The use of fossil fuels continues to pose adverse environmental impacts on the ecosystem in terms of global warming and pollution. Renewable energy sources, such as solar, wind, biofuels and hydro, are expected to play a key role in transforming the harmful carbon-intensive energy generation systems into the more sustainable ones [
1]. Motivated by this fact, the share of renewable energy sources in electricity generation is increasing [
2]. For example, the share of renewables in electricity generation in the U.S. increased from 10.5% to 17.5% over the last ten years [
1]. This trend is expected to continue for a long time, because many countries have already set ambitious renewable energy targets for climate action [
3]. The rise of renewables, however, presents some new challenges to overcome. Primarily, the electricity generation from renewable energy sources is difficult to control and forecast due to their intermittent and stochastic nature, which may sometimes cause an imbalance between electricity supply and demand, and may consequently affect the stability of power grids. To fully exploit renewable energy sources, the potential imbalances between electricity supply and demand should be avoided. Transition from generation on demand to consumption on demand is a way to address this issue. In this regard, the flexibility of the demand side is a very important asset which can be harnessed by demand response (DR) programs.

• _RECORDS SHOWN_

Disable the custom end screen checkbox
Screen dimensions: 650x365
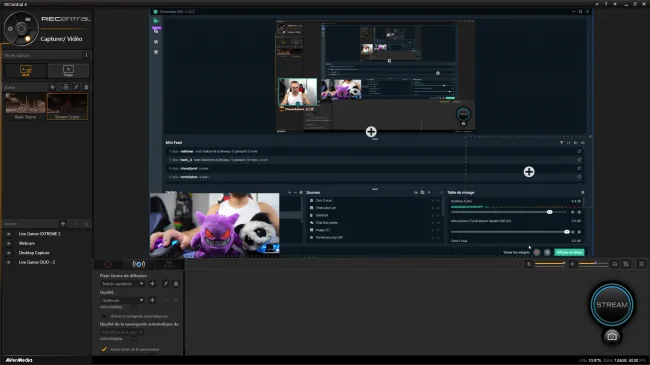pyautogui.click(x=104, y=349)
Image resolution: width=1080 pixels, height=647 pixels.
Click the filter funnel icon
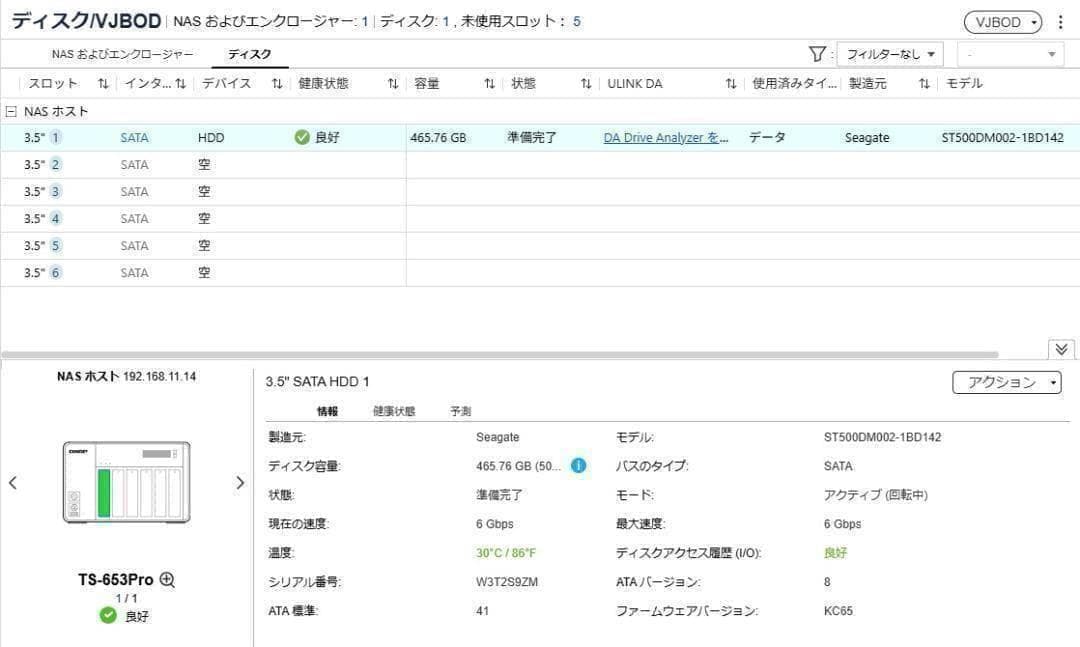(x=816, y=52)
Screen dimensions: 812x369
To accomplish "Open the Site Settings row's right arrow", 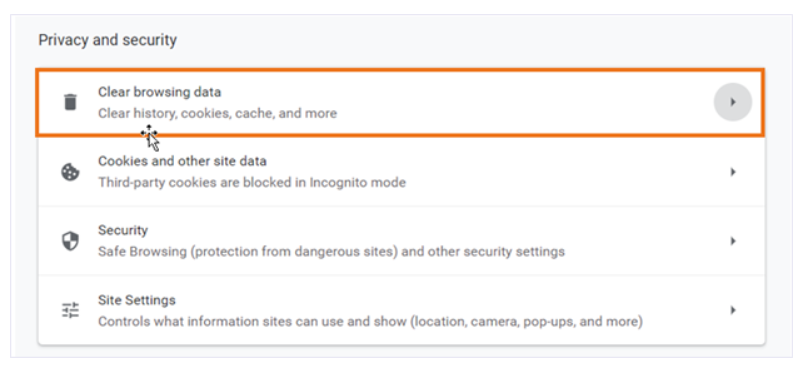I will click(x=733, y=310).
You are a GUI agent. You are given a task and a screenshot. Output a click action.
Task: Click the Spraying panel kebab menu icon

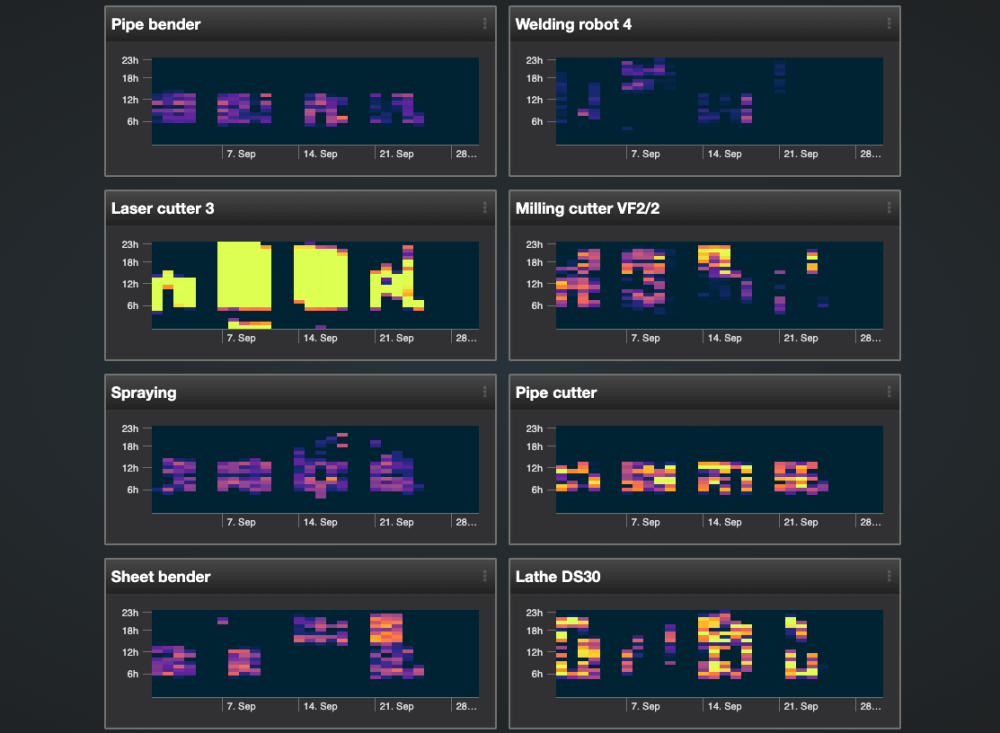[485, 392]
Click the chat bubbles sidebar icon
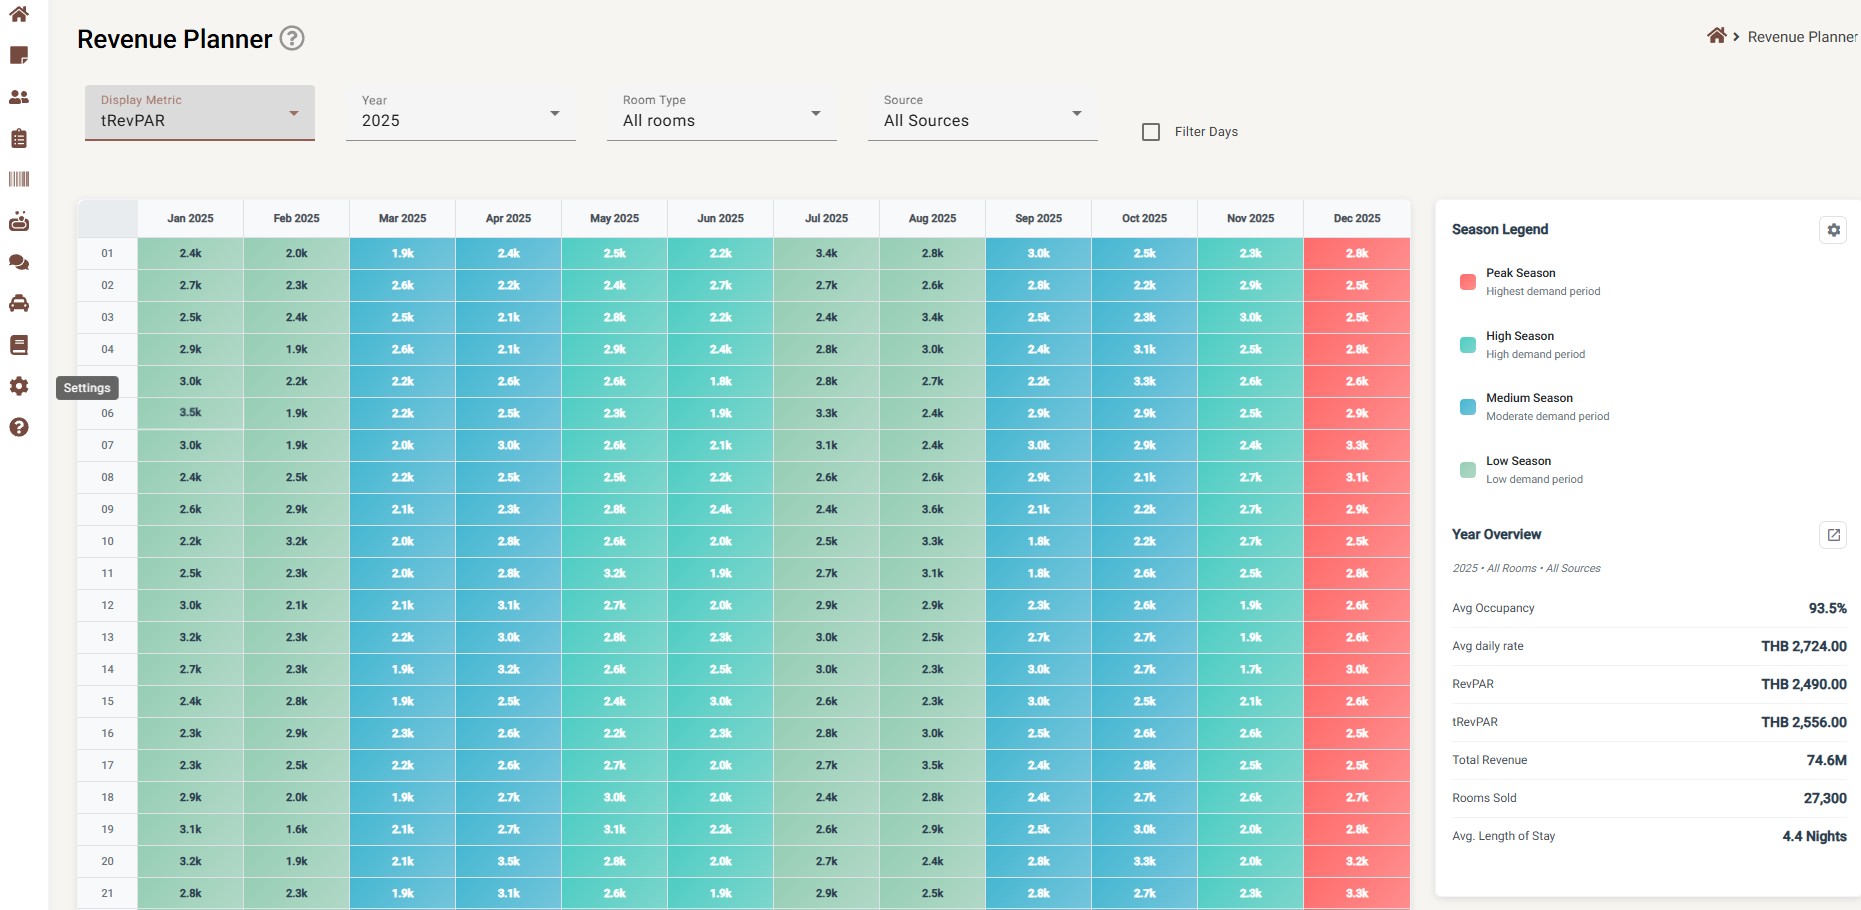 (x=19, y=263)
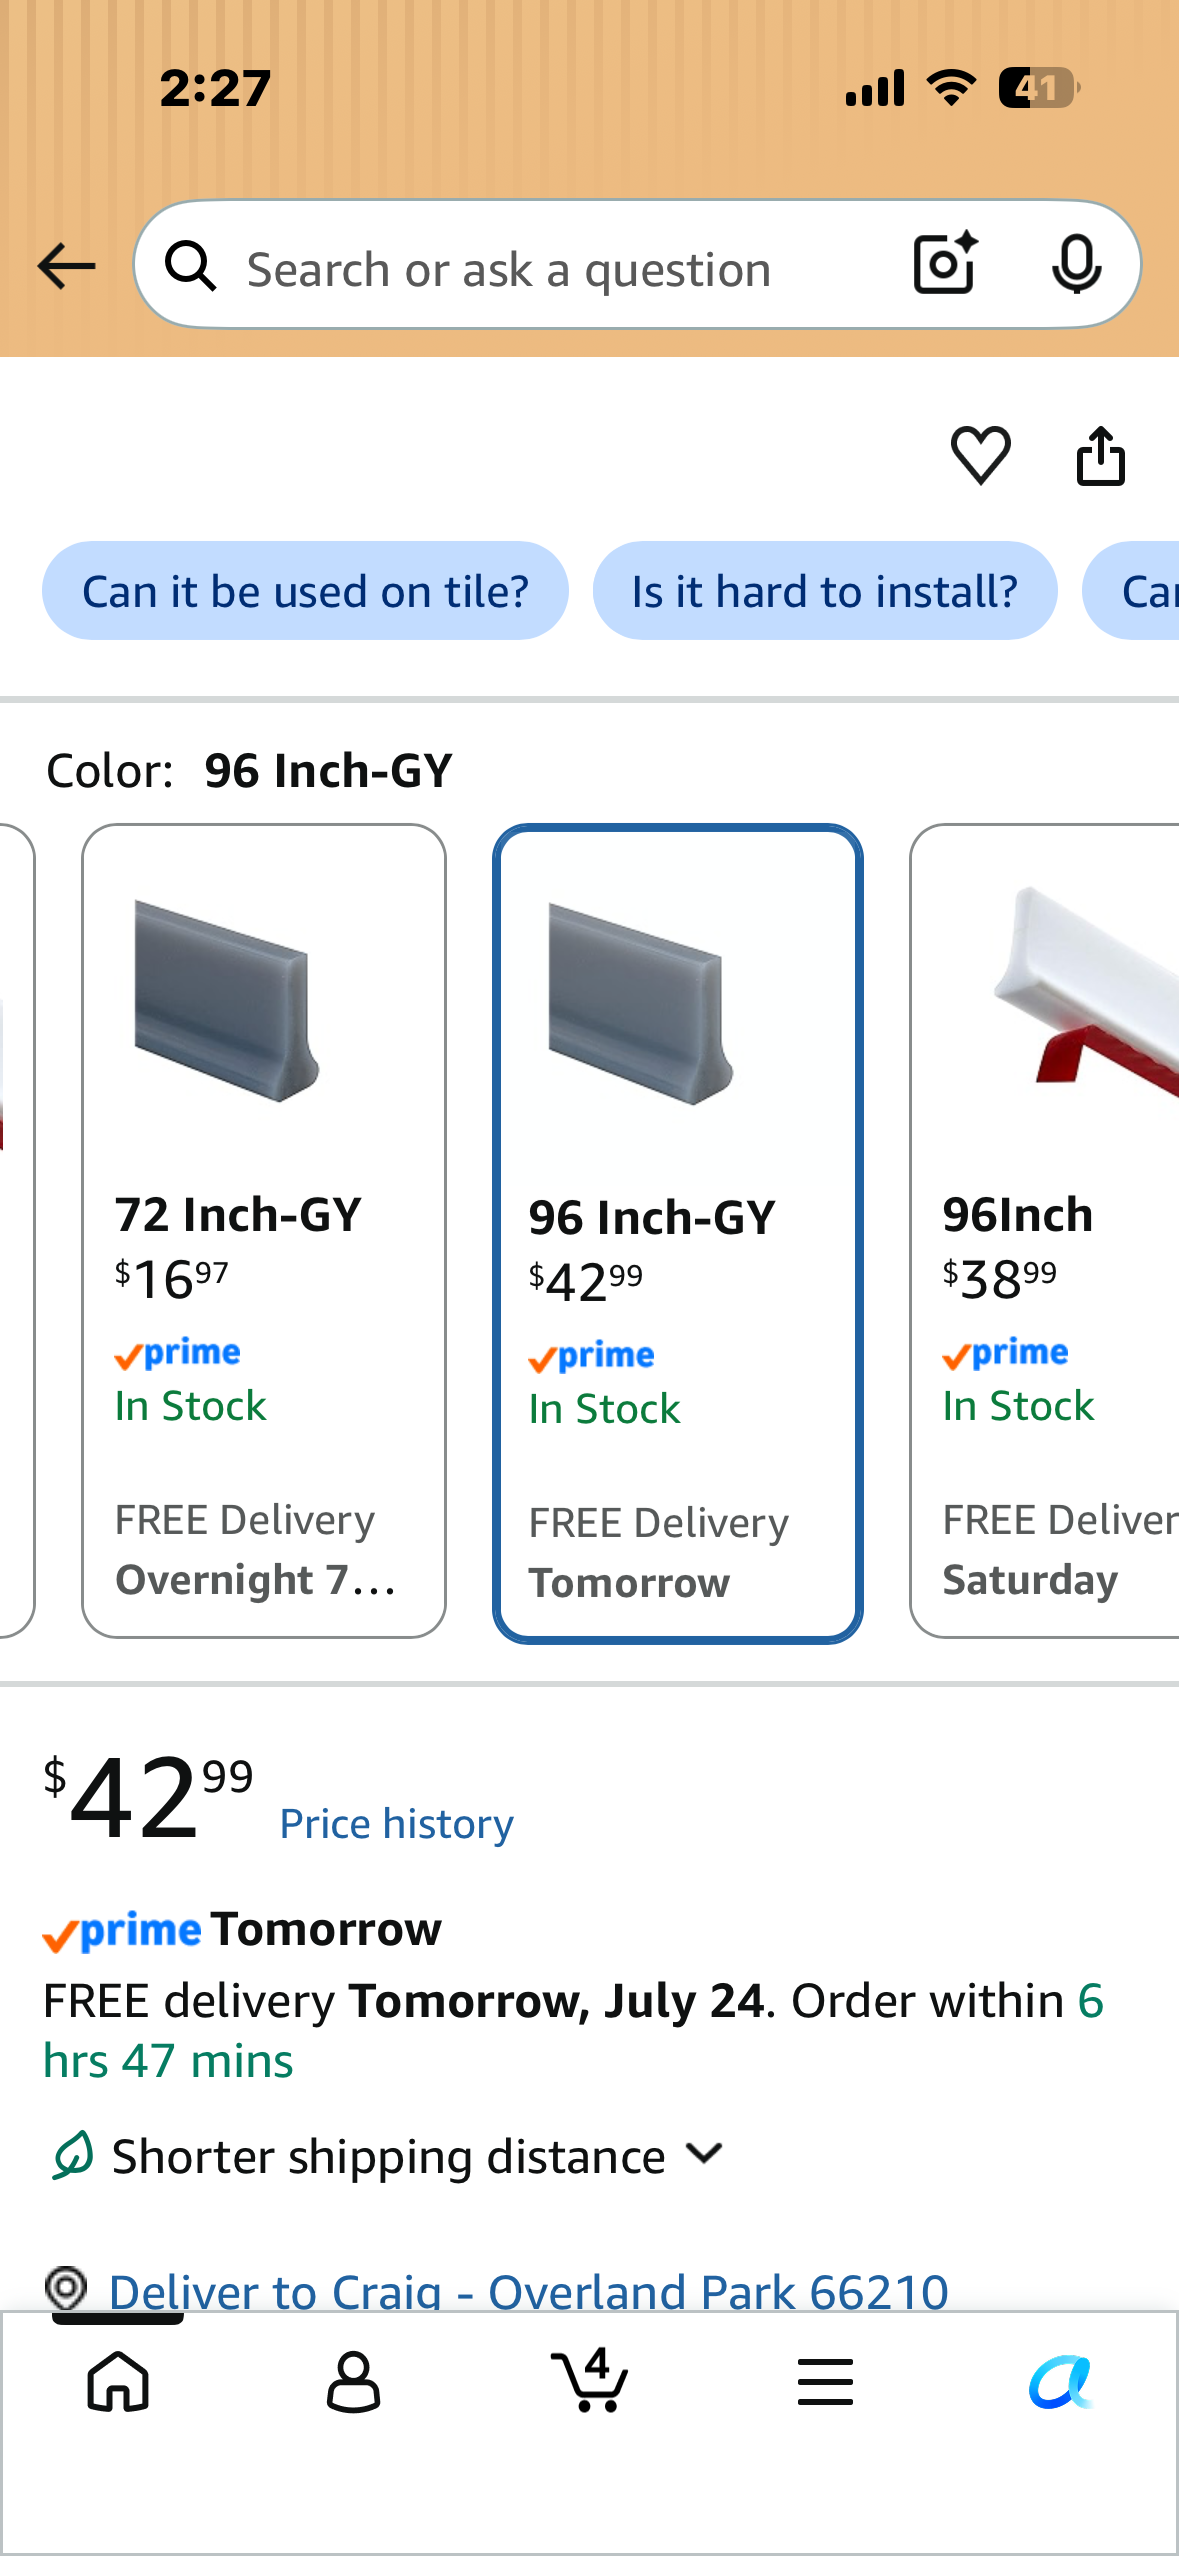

• _EXERCISE DIRECTIONS_
Continue the passage about renewable energy and demand response, starting right after its last sentence. The listing comes from a different source than the passage on renewable energy.

• _RESULT BELOW_
DR programs incentivize end users to reduce or shift their electricity consumption during peak periods by means of time-based rates or direct load control [
4]. In time-based rates programs, local grid operators set higher prices during peak periods when electricity generation is expensive. In response, end users reduce their electricity consumption in these periods to save money. In direct load control programs, local grid operators are given the ability to shut off equipment during peak periods. In response, end users get discounted electricity bills or similar financial incentives for their participation. In all cases, an efficient control medium is essential to fully harness the flexibility of the demand side (as discussed in
Section 2.3). To facilitate this, the CTA-2045 standard was established as a universal communication module for gathering data and dispatching commands from/to devices. The CTA-2045 standard is used for many devices including water heaters, thermostats, electric vehicle chargers, and pool pumps [
5].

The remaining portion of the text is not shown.